Dataset extract Start Marker

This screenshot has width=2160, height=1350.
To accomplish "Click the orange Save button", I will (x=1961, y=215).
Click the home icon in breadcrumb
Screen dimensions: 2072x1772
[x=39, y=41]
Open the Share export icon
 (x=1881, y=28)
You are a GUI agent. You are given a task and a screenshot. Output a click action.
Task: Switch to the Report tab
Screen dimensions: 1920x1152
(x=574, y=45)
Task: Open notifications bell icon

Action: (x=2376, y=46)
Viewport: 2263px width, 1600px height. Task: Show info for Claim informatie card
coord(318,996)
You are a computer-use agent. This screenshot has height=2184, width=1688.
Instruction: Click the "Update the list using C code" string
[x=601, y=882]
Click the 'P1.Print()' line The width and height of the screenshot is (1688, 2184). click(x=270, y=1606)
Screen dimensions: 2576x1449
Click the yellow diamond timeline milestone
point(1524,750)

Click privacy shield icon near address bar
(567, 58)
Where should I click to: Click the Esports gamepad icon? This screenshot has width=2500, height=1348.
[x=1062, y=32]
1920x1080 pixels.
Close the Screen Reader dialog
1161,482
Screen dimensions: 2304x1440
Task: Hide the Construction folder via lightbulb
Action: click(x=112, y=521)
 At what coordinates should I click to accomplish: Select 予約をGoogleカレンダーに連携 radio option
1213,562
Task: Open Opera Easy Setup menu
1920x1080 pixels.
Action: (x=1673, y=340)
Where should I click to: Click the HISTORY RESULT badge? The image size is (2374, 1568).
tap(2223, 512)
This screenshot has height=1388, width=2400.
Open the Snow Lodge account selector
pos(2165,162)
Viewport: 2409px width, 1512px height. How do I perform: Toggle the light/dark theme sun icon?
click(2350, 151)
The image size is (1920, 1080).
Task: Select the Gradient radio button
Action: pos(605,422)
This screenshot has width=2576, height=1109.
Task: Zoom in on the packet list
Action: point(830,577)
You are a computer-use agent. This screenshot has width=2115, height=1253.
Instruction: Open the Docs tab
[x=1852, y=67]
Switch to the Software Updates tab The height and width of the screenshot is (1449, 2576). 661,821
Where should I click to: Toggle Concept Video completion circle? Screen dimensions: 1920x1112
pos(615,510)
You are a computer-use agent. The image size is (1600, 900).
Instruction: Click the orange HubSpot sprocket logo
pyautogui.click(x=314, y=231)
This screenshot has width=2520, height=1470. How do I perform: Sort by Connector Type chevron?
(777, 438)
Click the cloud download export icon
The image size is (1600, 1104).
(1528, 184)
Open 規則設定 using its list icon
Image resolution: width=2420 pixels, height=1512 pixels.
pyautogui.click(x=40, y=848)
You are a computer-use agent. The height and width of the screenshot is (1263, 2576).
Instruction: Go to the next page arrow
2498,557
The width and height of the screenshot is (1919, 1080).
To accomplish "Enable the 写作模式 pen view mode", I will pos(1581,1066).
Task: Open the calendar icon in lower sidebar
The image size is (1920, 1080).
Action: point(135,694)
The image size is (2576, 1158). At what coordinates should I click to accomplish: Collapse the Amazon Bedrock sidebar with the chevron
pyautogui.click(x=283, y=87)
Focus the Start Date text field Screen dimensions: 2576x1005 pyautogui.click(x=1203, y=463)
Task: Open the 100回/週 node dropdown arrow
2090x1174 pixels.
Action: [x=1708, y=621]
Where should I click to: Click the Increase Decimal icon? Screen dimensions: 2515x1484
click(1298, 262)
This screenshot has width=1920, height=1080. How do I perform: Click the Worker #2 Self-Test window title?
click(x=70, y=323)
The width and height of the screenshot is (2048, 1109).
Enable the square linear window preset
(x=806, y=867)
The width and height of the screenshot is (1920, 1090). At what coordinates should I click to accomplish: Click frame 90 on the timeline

Dataset extract End Marker

Task to complete: Would you please copy the material above exactly, with nothing left out?

Your solution:
This screenshot has width=2160, height=1350.
To accomplish "Click the orange Save button", I will (x=1961, y=215).
Click the home icon in breadcrumb
Screen dimensions: 2072x1772
[x=39, y=41]
Open the Share export icon
 (x=1881, y=28)
You are a GUI agent. You are given a task and a screenshot. Output a click action.
Task: Switch to the Report tab
Screen dimensions: 1920x1152
(x=574, y=45)
Task: Open notifications bell icon

Action: (x=2376, y=46)
Viewport: 2263px width, 1600px height. Task: Show info for Claim informatie card
coord(318,996)
You are a computer-use agent. This screenshot has height=2184, width=1688.
Instruction: Click the "Update the list using C code" string
[x=601, y=882]
Click the 'P1.Print()' line The width and height of the screenshot is (1688, 2184). click(x=270, y=1606)
Screen dimensions: 2576x1449
Click the yellow diamond timeline milestone
point(1524,750)

Click privacy shield icon near address bar
(567, 58)
Where should I click to: Click the Esports gamepad icon? This screenshot has width=2500, height=1348.
[x=1062, y=32]
1920x1080 pixels.
Close the Screen Reader dialog
1161,482
Screen dimensions: 2304x1440
Task: Hide the Construction folder via lightbulb
Action: click(x=112, y=521)
 At what coordinates should I click to accomplish: Select 予約をGoogleカレンダーに連携 radio option
1213,562
Task: Open Opera Easy Setup menu
1920x1080 pixels.
Action: (x=1673, y=340)
Where should I click to: Click the HISTORY RESULT badge? The image size is (2374, 1568).
tap(2223, 512)
This screenshot has height=1388, width=2400.
Open the Snow Lodge account selector
pos(2165,162)
Viewport: 2409px width, 1512px height. How do I perform: Toggle the light/dark theme sun icon?
click(2350, 151)
The image size is (1920, 1080).
Task: Select the Gradient radio button
Action: pos(605,422)
This screenshot has width=2576, height=1109.
Task: Zoom in on the packet list
Action: point(830,577)
You are a computer-use agent. This screenshot has width=2115, height=1253.
Instruction: Open the Docs tab
[x=1852, y=67]
Switch to the Software Updates tab The height and width of the screenshot is (1449, 2576). 661,821
Where should I click to: Toggle Concept Video completion circle? Screen dimensions: 1920x1112
pos(615,510)
You are a computer-use agent. The image size is (1600, 900).
Instruction: Click the orange HubSpot sprocket logo
pyautogui.click(x=314, y=231)
This screenshot has width=2520, height=1470. How do I perform: Sort by Connector Type chevron?
(777, 438)
Click the cloud download export icon
The image size is (1600, 1104).
(1528, 184)
Open 規則設定 using its list icon
Image resolution: width=2420 pixels, height=1512 pixels.
pyautogui.click(x=40, y=848)
You are a computer-use agent. The height and width of the screenshot is (1263, 2576).
Instruction: Go to the next page arrow
2498,557
The width and height of the screenshot is (1919, 1080).
To accomplish "Enable the 写作模式 pen view mode", I will pos(1581,1066).
Task: Open the calendar icon in lower sidebar
The image size is (1920, 1080).
Action: point(135,694)
The image size is (2576, 1158). At what coordinates should I click to accomplish: Collapse the Amazon Bedrock sidebar with the chevron
pyautogui.click(x=283, y=87)
Focus the Start Date text field Screen dimensions: 2576x1005 pyautogui.click(x=1203, y=463)
Task: Open the 100回/週 node dropdown arrow
2090x1174 pixels.
Action: [x=1708, y=621]
Where should I click to: Click the Increase Decimal icon? Screen dimensions: 2515x1484
click(1298, 262)
This screenshot has width=1920, height=1080. How do I perform: Click the Worker #2 Self-Test window title?
click(x=70, y=323)
The width and height of the screenshot is (2048, 1109).
Enable the square linear window preset
(x=806, y=867)
The width and height of the screenshot is (1920, 1090). At what coordinates should I click to accomplish: Click frame 90 on the timeline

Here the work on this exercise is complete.